2. “The walking mop is correct,” attests Miss Taffs, one of the teachers in question, writing a red ‘F’ on your hand. “And we tell the youngsters exactly how it is. We show the crippling effects of syphilis; tell them every sexually-active person could have it. We tell them condoms cause rashes; that boys who kiss you will leave. We tell them that some women who have an abortion will never get pregnant again. And we say: only those who join our Purity Club, marrying their one pure and predestined partner can avoid those horrors. For facts, from a correct viewpoint, you must fund our abstinence-only curriculum nationwide.”

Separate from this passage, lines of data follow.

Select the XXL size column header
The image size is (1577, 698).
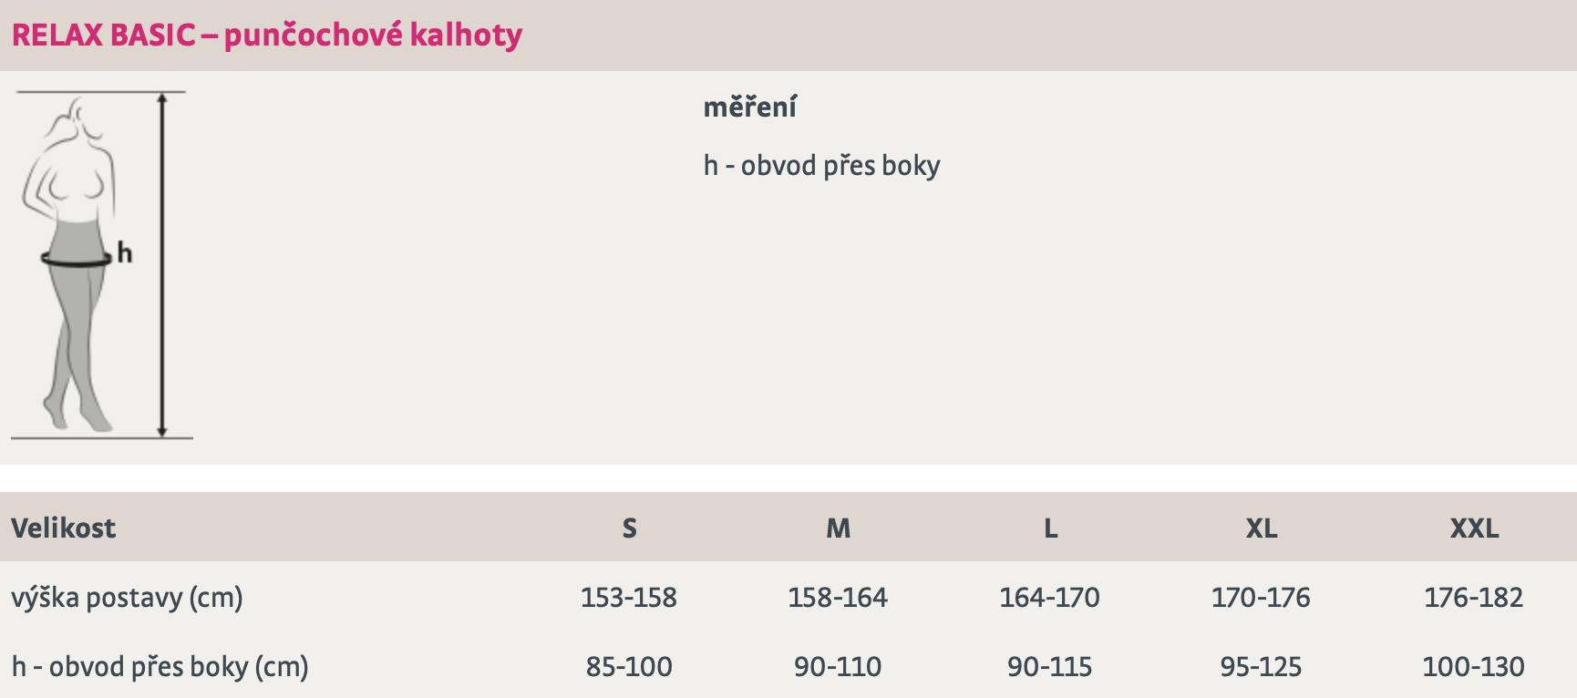[x=1474, y=528]
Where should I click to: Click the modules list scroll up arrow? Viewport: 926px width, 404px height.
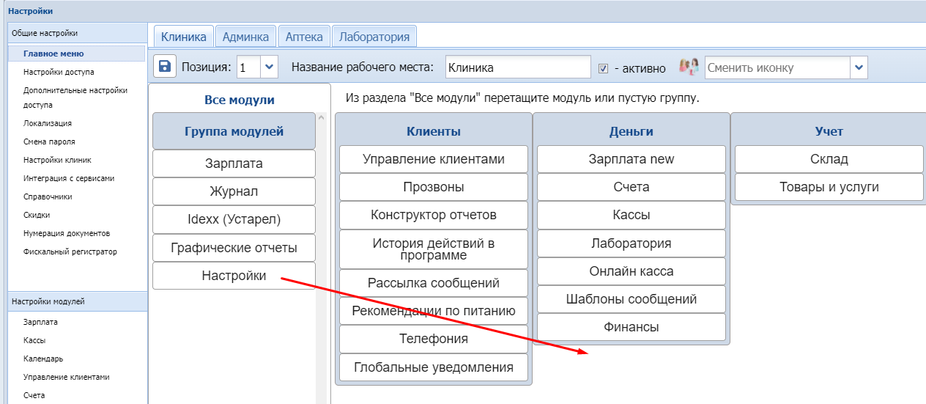320,117
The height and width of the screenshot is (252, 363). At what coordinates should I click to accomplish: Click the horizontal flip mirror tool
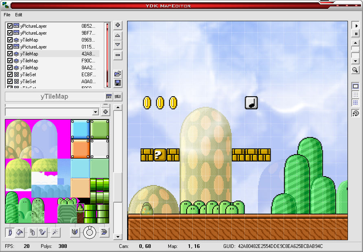point(75,232)
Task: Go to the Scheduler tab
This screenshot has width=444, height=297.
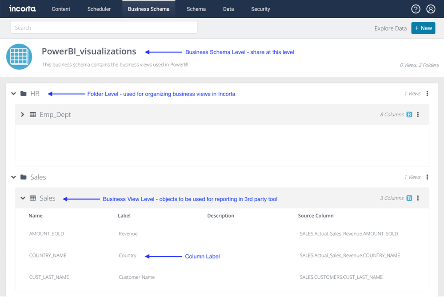Action: click(x=99, y=9)
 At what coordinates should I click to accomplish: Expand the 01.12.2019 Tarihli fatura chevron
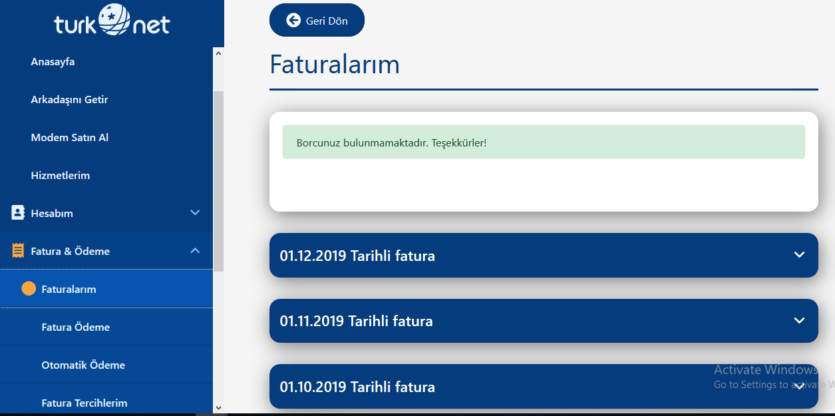coord(799,255)
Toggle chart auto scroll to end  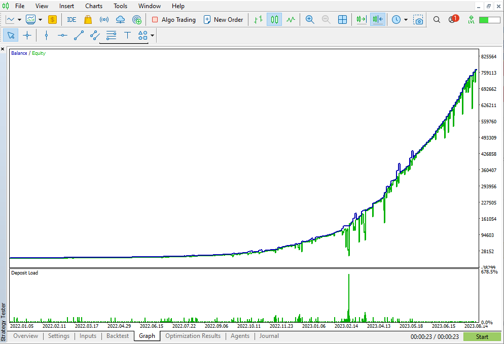point(362,20)
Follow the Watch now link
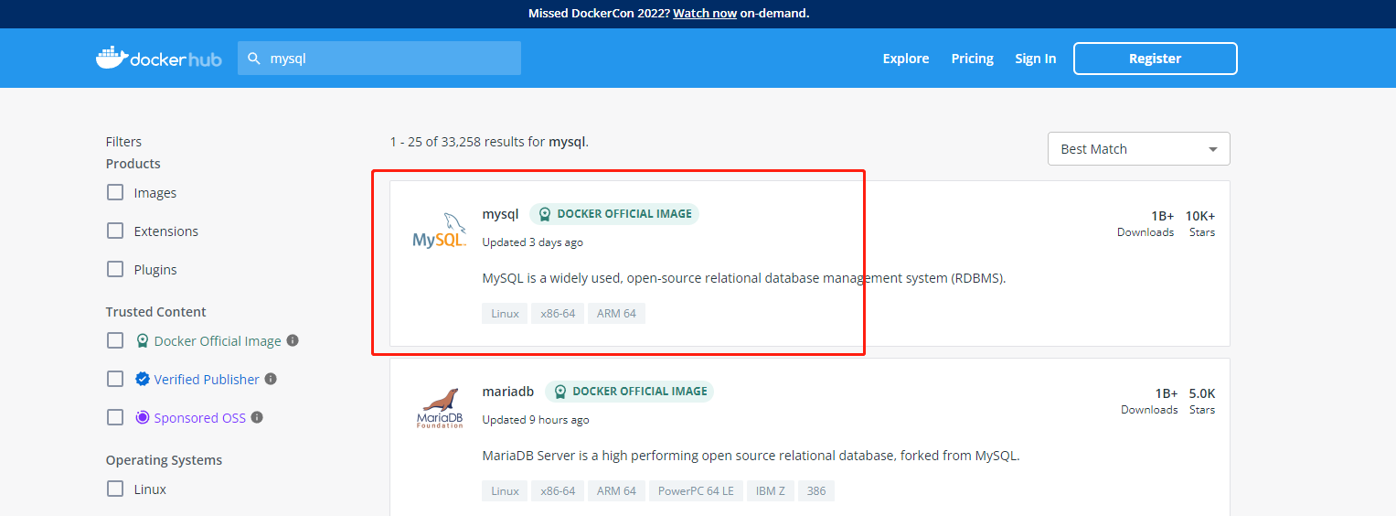The width and height of the screenshot is (1396, 516). click(705, 14)
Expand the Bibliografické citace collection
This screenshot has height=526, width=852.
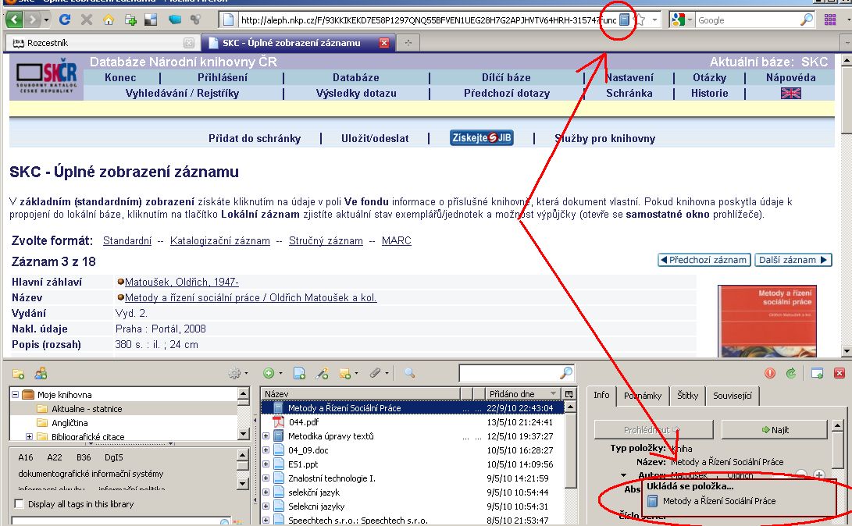coord(30,437)
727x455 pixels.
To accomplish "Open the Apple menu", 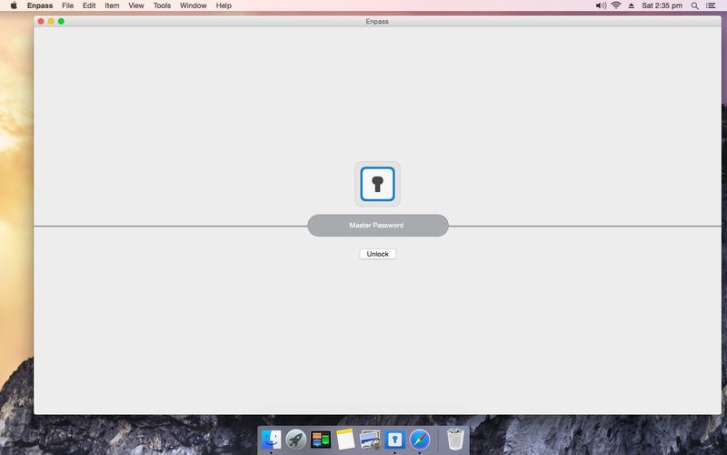I will coord(14,5).
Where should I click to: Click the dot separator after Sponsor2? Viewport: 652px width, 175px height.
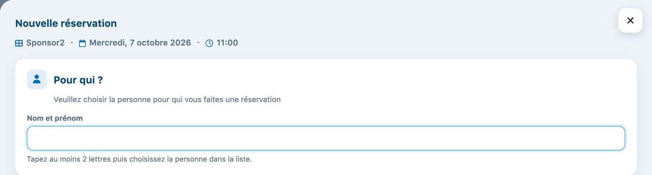(72, 43)
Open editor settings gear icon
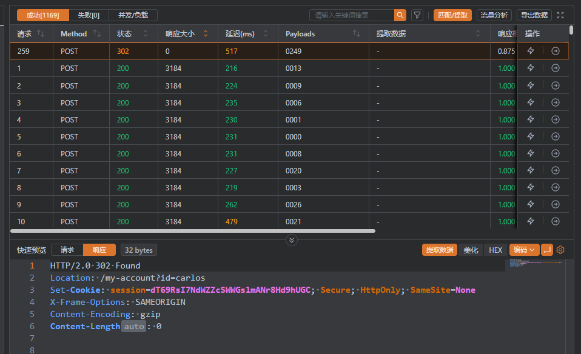Screen dimensions: 581x354 (x=560, y=250)
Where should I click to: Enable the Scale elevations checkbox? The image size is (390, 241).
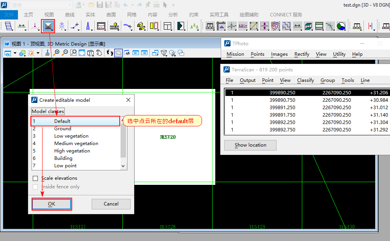tap(35, 178)
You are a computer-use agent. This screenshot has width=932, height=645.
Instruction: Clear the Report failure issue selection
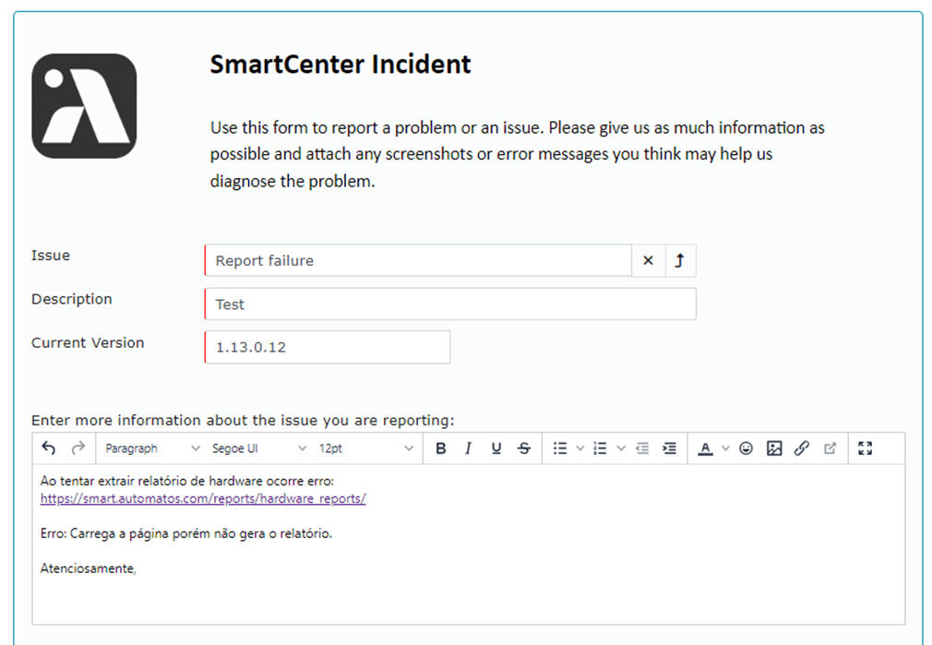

3. “Immoral purveyors of the perverse!” booms Fly-fornication Yoder, a bushy-bearded member of an obscure order, who is trailed by his black-clad wife and twelve thematically-named children. “The youth hear filthy words – endometrium, oestrogen, epidermis – and soon they are side-hugging, holding hands, and watching prime-time satire on the Comedy Network. The One Above is clear: remain pure, knowing nought of the foulness by which infants are begotten until your wedding night. Ban all discussion of the mechanics of reproduction, for NATIONSNAME’s moral health.”
4. “We could make everyone happy,” coos prematurely-grey former-teacher Matilda Carter, her bug-eyes seeming even larger through a thick pair of round-rimmed spectacles. “I admit, I used to be one of those hip ‘withhold nothing’ teachers. Then I had kids. The idea of my itty-bitty Steffan hearing naughty words, in the name of ‘education’? Not on my watch, bucko. Big Government should stop legislating every tiny detail of our kids’ school day, and allow schools to teach any sex education curriculum they like: from no-holds-barred to nothing at all. Then parents will be free to choose the school that best suits their needs.”
5. Dismiss the issue
Option 1. sounds nice so I choose it.
The result saids ‘The standardised national curriculum requires that all-male classes be taught why they have periods.’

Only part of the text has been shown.